(PROVIDED INFORMATION Opens)

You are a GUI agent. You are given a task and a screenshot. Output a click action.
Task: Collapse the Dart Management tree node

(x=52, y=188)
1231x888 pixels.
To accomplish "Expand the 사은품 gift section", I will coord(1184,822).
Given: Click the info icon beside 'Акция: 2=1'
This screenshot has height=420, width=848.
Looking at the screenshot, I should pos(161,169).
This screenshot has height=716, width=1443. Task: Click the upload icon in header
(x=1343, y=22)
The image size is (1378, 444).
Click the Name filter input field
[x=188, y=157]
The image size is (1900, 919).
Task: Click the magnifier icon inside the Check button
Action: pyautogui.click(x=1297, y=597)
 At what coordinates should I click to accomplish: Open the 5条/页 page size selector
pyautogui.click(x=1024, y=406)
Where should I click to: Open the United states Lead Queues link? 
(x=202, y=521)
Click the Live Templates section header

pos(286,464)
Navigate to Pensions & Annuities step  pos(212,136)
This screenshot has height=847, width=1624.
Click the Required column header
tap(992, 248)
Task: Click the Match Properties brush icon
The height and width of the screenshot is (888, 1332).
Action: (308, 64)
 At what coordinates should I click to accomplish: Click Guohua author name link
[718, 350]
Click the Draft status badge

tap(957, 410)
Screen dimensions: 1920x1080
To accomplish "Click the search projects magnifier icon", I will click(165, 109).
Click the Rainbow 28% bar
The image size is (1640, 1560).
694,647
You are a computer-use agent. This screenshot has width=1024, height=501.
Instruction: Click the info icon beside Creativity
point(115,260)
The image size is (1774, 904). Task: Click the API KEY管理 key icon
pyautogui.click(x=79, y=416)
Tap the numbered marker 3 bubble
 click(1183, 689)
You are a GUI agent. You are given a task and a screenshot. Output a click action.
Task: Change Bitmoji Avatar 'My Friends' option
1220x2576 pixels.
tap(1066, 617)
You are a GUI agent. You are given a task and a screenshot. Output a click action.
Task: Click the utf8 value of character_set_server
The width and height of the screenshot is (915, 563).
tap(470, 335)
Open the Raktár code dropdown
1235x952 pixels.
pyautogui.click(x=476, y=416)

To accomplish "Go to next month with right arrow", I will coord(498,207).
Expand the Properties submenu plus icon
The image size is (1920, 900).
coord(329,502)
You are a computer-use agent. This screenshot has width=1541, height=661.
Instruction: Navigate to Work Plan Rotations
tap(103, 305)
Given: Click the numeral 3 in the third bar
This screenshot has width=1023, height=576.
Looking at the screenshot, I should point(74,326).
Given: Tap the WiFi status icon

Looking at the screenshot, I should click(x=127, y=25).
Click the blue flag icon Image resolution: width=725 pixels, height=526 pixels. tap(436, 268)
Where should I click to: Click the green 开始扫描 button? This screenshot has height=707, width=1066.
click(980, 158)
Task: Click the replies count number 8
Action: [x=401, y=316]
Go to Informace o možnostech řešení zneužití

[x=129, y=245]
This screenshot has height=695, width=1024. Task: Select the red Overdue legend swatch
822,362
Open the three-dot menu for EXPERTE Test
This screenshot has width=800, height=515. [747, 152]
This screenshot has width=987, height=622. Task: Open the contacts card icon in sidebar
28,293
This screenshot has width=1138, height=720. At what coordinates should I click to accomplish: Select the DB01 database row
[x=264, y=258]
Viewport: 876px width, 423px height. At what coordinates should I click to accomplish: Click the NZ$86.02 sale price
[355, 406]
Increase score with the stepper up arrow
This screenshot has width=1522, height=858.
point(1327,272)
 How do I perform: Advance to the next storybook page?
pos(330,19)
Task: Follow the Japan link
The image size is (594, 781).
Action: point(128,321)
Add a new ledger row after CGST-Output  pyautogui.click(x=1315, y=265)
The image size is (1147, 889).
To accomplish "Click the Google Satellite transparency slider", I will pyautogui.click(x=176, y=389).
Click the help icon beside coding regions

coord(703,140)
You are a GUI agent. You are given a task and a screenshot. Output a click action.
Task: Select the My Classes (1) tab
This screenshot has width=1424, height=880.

(PROVIDED INFORMATION Closes)

* _WORK REQUIRED_
Word for word, return each of the entries.

* _RESPONSE AREA_
You are a GUI agent. You are given a task and a screenshot. Output a click action.
Task: Collapse the Dart Management tree node

(x=52, y=188)
1231x888 pixels.
To accomplish "Expand the 사은품 gift section", I will coord(1184,822).
Given: Click the info icon beside 'Акция: 2=1'
This screenshot has height=420, width=848.
Looking at the screenshot, I should pos(161,169).
This screenshot has height=716, width=1443. Task: Click the upload icon in header
(x=1343, y=22)
The image size is (1378, 444).
Click the Name filter input field
[x=188, y=157]
The image size is (1900, 919).
Task: Click the magnifier icon inside the Check button
Action: pyautogui.click(x=1297, y=597)
 At what coordinates should I click to accomplish: Open the 5条/页 page size selector
pyautogui.click(x=1024, y=406)
Where should I click to: Open the United states Lead Queues link? 
(x=202, y=521)
Click the Live Templates section header

pos(286,464)
Navigate to Pensions & Annuities step  pos(212,136)
This screenshot has height=847, width=1624.
Click the Required column header
tap(992, 248)
Task: Click the Match Properties brush icon
The height and width of the screenshot is (888, 1332).
Action: (308, 64)
 At what coordinates should I click to accomplish: Click Guohua author name link
[718, 350]
Click the Draft status badge

tap(957, 410)
Screen dimensions: 1920x1080
To accomplish "Click the search projects magnifier icon", I will click(165, 109).
Click the Rainbow 28% bar
The image size is (1640, 1560).
694,647
You are a computer-use agent. This screenshot has width=1024, height=501.
Instruction: Click the info icon beside Creativity
point(115,260)
The image size is (1774, 904). Task: Click the API KEY管理 key icon
pyautogui.click(x=79, y=416)
Tap the numbered marker 3 bubble
 click(1183, 689)
You are a GUI agent. You are given a task and a screenshot. Output a click action.
Task: Change Bitmoji Avatar 'My Friends' option
1220x2576 pixels.
tap(1066, 617)
You are a GUI agent. You are given a task and a screenshot. Output a click action.
Task: Click the utf8 value of character_set_server
The width and height of the screenshot is (915, 563).
tap(470, 335)
Open the Raktár code dropdown
1235x952 pixels.
pyautogui.click(x=476, y=416)

To accomplish "Go to next month with right arrow", I will coord(498,207).
Expand the Properties submenu plus icon
The image size is (1920, 900).
coord(329,502)
You are a computer-use agent. This screenshot has width=1541, height=661.
Instruction: Navigate to Work Plan Rotations
tap(103, 305)
Given: Click the numeral 3 in the third bar
This screenshot has width=1023, height=576.
Looking at the screenshot, I should point(74,326).
Given: Tap the WiFi status icon

Looking at the screenshot, I should click(x=127, y=25).
Click the blue flag icon Image resolution: width=725 pixels, height=526 pixels. tap(436, 268)
Where should I click to: Click the green 开始扫描 button? This screenshot has height=707, width=1066.
click(980, 158)
Task: Click the replies count number 8
Action: [x=401, y=316]
Go to Informace o možnostech řešení zneužití

[x=129, y=245]
This screenshot has height=695, width=1024. Task: Select the red Overdue legend swatch
822,362
Open the three-dot menu for EXPERTE Test
This screenshot has width=800, height=515. [747, 152]
This screenshot has width=987, height=622. Task: Open the contacts card icon in sidebar
28,293
This screenshot has width=1138, height=720. At what coordinates should I click to accomplish: Select the DB01 database row
[x=264, y=258]
Viewport: 876px width, 423px height. At what coordinates should I click to accomplish: Click the NZ$86.02 sale price
[355, 406]
Increase score with the stepper up arrow
This screenshot has width=1522, height=858.
point(1327,272)
 How do I perform: Advance to the next storybook page?
pos(330,19)
Task: Follow the Japan link
The image size is (594, 781).
Action: point(128,321)
Add a new ledger row after CGST-Output  pyautogui.click(x=1315, y=265)
The image size is (1147, 889).
To accomplish "Click the Google Satellite transparency slider", I will pyautogui.click(x=176, y=389).
Click the help icon beside coding regions

coord(703,140)
You are a GUI agent. You are given a task and a screenshot. Output a click action.
Task: Select the My Classes (1) tab
This screenshot has width=1424, height=880.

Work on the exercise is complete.